_Quoted passage:_
We propose to use next generation sequencing to characterise the transcriptome of Aspergillus nidulans. This will be conducted after growth under various conditions and for specific cell types. Additionally we will investigate the effect of various mutations on the RNA profile, including the disruption of RNAi, nonsense mediated decay, nuclear exosome function and the COMPASS complex, which catalyzes the methylation of Lys4 of histone 3. Four distinct sequencing approaches will be employed. Firstly, whole transcriptome sequencing will be utilised to characterise the mRNA. Bioinformatic analysis of these data will be used to identify splice sites (including differential splicing) and 3' ends of polyadenylated genes. Modified 5' RATE will be employed to define the transcription start sites. Small RNAs will also be isolated and sequenced. Finally we will sequence RNA associated with polysomes, to discern the level of differential regulation and if it correlates with specific groups of genes based on function (GO terms), or the inclusion of particular features such as short upstream ORFs. Detailed analyses will be conducted to validate the observations made from the sequencing approach. Downstream analysis will focus on testing various aspects. The function of up to ten antisense and other non-conding RNAs will be investigated. Specific features identified by computational analysis as being associated with highly expressed genes or defining gene structure (eg 3' end formation) will be tested functionally utilising reporter constructs. The aim will be to develop rational design strategies for synthetic genes and expression systems. We will deposit the sequence data in public databases and transfer it to CADRE and AspGD for incorporation into annotation pipelines. Expression data will also be made viewable through the Ensembl genome browser.

The outcome of this research will benefit scientific knowledge and also, indirectly, applied research. Our development of improved technology and bioinformatic methods will assist other researchers. Staff working on this project will develop skills in cutting edge technologies that are in demand by industry. This will include training of both post-doctoral researchers and at least one post-graduate student in next generation sequencing technology and bioinformatic analysis. One major impact will be significantly improved annotation of other filamentous fungal genomes, including economically and medically important species. Dissemination of this information will be facilitated via the public databases: AspGD, CADRE and Ensembl. In the long term the significant advances from this study will facilitate will help in developing: - New biotechnological process utilising fungi as cell factories - New leads to the identification of novel genes/proteins that cane be exploited - A greater understanding of how fungi adapt to environmental change, which is fundamental to our understanding of pathogenicity. This work will therefore influence research in this area, potentially leading in the long term to novel therapies or diagnostic techniques. The work in this project is thus important to underpin the BBSRC's strategic aim to underpin practical solutions to major challenges that include food security and the control of infectious diseases, which is particularly relevant to individuals with long term illness and immune suppression, including transplant patients and the elderly. Therefore because of its nature, aspects of this project make it relevant to a wide range of the BBSRC's strategic priorities including: - Ageing research: lifelong health and wellbeing - Bioenergy - Global security - Synthetic biology - Animal health. It underlies responses of organisms to environmental and developmental change, and is of strategic importance in living with environmental change which is one of the BBSRC's research priorities. It is also fully in line with BBSRC's professed aims to exploit and extending genomic resources, utilising high throughput sequencing and bioinformatic analysis.

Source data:
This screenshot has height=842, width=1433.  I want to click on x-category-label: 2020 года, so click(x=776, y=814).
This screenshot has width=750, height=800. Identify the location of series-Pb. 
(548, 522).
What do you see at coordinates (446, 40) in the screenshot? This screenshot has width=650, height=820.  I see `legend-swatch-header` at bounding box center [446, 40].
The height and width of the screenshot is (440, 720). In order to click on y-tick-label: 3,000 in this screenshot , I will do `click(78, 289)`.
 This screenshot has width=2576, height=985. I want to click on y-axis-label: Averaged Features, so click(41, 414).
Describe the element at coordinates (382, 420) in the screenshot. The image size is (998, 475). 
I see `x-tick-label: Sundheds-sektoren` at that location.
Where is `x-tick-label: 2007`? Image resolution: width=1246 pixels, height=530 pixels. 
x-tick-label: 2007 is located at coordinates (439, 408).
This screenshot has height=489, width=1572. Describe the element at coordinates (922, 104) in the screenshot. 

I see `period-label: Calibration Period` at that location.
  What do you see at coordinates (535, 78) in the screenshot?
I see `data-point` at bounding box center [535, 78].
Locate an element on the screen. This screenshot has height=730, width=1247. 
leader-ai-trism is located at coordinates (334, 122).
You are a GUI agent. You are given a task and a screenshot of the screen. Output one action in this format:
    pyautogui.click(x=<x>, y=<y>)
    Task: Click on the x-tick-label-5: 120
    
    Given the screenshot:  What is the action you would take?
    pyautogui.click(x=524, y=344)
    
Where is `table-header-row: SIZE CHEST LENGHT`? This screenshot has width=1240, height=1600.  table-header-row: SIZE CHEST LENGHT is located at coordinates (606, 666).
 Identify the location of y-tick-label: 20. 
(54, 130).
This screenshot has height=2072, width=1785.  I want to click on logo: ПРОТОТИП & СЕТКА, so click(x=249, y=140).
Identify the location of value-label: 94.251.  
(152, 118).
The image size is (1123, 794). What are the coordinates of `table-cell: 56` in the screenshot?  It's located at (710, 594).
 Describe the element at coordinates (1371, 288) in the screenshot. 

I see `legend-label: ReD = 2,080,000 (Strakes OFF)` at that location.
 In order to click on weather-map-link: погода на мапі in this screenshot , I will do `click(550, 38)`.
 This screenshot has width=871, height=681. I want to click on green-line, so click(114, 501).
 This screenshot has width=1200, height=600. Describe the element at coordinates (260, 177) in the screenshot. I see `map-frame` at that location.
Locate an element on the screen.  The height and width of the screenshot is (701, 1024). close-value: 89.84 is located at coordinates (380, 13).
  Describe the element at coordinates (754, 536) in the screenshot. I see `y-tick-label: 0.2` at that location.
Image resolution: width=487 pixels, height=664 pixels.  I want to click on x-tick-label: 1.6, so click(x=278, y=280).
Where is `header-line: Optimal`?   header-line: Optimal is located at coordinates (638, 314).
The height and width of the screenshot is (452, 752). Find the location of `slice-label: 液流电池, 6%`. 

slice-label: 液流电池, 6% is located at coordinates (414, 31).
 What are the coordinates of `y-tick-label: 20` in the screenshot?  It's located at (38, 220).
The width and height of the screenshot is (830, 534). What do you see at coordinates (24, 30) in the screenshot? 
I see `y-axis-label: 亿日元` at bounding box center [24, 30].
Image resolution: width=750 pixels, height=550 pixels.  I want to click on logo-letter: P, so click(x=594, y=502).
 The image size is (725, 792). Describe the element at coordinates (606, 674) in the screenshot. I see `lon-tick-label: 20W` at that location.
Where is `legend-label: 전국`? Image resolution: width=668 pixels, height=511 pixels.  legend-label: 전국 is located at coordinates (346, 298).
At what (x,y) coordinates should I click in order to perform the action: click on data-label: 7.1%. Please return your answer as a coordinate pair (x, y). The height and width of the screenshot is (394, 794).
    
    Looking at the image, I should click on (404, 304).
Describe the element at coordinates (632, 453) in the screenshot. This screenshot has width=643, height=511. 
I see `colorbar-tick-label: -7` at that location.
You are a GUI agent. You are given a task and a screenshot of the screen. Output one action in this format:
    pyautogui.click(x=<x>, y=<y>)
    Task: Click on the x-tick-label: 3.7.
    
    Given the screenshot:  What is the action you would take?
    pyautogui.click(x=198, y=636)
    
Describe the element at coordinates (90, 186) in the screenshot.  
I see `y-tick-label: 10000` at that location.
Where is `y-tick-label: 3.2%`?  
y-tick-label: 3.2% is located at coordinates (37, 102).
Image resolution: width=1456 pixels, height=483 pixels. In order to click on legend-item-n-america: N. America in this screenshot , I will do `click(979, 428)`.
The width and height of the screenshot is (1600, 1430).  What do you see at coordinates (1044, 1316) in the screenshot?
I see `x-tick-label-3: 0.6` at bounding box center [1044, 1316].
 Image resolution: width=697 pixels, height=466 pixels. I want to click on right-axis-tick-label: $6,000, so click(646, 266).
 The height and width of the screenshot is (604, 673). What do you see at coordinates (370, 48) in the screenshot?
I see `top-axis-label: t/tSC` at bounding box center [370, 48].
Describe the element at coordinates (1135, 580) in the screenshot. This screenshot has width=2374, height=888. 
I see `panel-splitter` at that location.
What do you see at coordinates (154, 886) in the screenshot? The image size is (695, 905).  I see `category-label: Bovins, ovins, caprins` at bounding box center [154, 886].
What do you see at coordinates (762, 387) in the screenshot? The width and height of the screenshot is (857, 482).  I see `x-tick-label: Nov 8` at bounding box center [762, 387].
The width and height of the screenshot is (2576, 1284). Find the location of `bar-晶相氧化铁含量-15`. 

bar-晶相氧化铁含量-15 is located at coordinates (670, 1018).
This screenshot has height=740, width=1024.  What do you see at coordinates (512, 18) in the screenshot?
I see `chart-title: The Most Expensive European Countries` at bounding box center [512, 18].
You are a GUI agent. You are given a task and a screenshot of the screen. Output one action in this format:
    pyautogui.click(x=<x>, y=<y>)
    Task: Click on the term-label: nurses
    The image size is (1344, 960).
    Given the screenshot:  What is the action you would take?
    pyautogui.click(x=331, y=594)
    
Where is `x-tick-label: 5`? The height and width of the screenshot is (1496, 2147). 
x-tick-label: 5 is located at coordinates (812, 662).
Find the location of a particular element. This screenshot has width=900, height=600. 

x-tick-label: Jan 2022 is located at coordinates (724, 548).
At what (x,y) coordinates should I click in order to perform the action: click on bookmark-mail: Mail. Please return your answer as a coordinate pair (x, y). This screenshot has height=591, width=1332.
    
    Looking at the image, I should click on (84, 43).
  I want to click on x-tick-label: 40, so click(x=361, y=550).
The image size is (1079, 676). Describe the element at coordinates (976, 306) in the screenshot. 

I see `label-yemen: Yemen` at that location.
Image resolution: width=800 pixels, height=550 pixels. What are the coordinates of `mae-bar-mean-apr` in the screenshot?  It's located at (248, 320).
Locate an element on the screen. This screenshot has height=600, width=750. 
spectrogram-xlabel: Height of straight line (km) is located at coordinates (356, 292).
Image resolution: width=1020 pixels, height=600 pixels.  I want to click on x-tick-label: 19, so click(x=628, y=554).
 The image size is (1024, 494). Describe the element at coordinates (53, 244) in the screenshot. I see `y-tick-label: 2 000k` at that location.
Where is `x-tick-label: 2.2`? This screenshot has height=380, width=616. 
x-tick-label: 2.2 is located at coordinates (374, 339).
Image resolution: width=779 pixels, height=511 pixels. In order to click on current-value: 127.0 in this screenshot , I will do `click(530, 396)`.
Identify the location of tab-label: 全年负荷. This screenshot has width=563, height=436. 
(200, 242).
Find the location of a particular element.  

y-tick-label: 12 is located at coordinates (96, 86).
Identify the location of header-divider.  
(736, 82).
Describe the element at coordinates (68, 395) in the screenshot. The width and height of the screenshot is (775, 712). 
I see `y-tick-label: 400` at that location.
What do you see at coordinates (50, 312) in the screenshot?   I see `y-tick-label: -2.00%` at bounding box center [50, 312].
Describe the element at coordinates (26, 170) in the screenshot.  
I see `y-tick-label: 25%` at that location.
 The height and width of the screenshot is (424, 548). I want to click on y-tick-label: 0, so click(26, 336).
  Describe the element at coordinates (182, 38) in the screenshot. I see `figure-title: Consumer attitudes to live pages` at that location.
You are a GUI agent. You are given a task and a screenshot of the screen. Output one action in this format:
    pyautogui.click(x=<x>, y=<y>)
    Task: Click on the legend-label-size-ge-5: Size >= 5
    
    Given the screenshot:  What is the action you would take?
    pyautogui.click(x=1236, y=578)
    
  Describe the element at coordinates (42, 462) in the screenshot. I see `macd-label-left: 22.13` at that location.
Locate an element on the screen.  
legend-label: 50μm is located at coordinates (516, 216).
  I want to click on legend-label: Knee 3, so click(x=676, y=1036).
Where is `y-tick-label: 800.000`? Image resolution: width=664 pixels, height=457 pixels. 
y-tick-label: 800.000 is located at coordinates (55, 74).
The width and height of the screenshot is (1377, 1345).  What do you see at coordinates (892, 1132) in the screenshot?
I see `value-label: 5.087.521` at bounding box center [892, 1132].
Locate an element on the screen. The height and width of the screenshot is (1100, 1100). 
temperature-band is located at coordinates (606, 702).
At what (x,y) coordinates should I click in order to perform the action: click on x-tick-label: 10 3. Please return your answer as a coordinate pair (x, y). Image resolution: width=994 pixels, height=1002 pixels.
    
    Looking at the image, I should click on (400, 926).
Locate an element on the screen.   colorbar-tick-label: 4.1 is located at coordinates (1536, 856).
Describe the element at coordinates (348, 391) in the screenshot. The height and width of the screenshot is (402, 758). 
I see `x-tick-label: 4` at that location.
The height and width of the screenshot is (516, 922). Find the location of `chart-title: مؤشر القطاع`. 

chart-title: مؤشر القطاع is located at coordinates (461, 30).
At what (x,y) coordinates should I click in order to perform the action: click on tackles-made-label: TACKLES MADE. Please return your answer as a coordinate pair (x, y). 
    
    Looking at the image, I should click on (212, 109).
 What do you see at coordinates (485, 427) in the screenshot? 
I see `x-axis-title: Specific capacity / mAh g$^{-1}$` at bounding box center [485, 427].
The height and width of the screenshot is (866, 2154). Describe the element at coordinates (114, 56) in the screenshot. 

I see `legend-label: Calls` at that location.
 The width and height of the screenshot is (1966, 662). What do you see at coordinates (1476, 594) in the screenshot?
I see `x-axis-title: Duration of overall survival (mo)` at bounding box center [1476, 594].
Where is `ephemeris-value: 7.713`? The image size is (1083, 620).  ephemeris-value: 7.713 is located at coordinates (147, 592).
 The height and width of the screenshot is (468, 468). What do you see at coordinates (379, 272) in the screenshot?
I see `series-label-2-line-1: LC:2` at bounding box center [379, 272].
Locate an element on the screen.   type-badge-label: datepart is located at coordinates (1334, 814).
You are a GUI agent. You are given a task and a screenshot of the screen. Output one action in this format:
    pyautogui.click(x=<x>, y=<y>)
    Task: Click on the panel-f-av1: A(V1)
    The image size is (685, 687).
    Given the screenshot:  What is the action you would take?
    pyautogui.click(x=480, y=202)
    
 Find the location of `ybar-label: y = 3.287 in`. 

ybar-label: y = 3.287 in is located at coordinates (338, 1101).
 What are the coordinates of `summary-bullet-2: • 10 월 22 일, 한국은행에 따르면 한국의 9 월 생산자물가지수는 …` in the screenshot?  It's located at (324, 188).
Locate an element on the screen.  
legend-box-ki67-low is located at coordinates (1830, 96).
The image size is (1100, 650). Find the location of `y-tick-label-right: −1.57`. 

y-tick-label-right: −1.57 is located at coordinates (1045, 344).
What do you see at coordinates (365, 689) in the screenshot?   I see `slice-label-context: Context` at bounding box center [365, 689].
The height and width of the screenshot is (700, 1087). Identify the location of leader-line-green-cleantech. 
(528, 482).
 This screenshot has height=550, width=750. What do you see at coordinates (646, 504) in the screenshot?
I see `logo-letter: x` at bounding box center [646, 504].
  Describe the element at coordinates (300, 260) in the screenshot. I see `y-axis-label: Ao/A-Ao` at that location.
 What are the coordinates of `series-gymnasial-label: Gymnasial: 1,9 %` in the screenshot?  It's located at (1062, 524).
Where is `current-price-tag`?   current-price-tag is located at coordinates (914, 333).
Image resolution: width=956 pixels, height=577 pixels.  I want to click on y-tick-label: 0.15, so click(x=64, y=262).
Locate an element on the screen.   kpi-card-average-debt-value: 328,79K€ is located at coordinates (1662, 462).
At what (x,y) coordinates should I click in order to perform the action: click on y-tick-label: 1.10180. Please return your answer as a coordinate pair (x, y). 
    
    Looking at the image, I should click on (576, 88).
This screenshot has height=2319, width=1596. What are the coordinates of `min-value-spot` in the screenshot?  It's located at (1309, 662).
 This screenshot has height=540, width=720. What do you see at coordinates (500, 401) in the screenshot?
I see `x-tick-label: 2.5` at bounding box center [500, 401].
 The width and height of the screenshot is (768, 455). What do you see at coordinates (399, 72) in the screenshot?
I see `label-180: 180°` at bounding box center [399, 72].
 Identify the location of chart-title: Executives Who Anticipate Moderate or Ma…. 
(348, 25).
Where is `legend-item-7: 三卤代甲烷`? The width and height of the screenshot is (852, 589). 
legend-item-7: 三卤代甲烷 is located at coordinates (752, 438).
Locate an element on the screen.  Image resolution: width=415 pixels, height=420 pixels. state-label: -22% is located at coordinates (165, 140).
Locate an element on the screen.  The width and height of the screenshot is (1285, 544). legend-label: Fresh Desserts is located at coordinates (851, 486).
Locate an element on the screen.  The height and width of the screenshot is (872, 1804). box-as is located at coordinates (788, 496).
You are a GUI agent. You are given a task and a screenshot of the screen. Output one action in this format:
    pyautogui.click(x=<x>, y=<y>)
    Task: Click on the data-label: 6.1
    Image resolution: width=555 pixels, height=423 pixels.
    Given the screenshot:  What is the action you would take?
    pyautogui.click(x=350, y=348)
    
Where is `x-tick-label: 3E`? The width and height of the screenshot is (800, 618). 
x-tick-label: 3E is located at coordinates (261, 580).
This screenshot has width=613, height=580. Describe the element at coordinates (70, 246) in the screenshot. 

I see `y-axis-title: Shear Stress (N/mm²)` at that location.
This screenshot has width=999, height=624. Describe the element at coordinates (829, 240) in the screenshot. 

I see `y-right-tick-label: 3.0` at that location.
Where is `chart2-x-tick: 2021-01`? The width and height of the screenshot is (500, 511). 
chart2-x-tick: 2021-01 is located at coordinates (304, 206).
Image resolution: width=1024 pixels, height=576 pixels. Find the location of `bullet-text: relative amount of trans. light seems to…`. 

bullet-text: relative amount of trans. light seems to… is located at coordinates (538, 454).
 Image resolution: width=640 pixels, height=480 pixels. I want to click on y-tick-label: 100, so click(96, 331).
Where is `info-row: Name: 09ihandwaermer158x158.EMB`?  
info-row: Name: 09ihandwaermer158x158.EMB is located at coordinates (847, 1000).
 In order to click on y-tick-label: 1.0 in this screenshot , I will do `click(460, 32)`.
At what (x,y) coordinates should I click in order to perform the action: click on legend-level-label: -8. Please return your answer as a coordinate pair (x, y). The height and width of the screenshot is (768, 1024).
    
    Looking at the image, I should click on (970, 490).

_Problems to solve:_
1. In the Aspergillus nidulans proposal:
(a) Which method will be used to define the transcription start sites?
(b) To which two resources will the sequence data be transferred for incorporation into annotation pipelines?
(c) Who will receive training in next generation sequencing technology and bioinformatic analysis?
2. How would you translate this sentence from the Aspergillus nidulans proposal into French: "Modified 5' RATE will be employed to define the transcription start sites."
3. Why does the Aspergillus nidulans proposal plan to sequence RNA associated with polysomes? Answer in one to three sentences.

_Results for each task:_
1.
(a) Modified 5' RATE.
(b) CADRE and AspGD.
(c) Post-doctoral researchers and at least one post-graduate student.

2. Une méthode 5' RATE modifiée sera employée pour définir les sites d'initiation de la transcription.

3. It will sequence this RNA to find out how much differential regulation there is. It will also check whether that regulation correlates with specific groups of genes based on function (GO terms) or with particular features such as short upstream ORFs.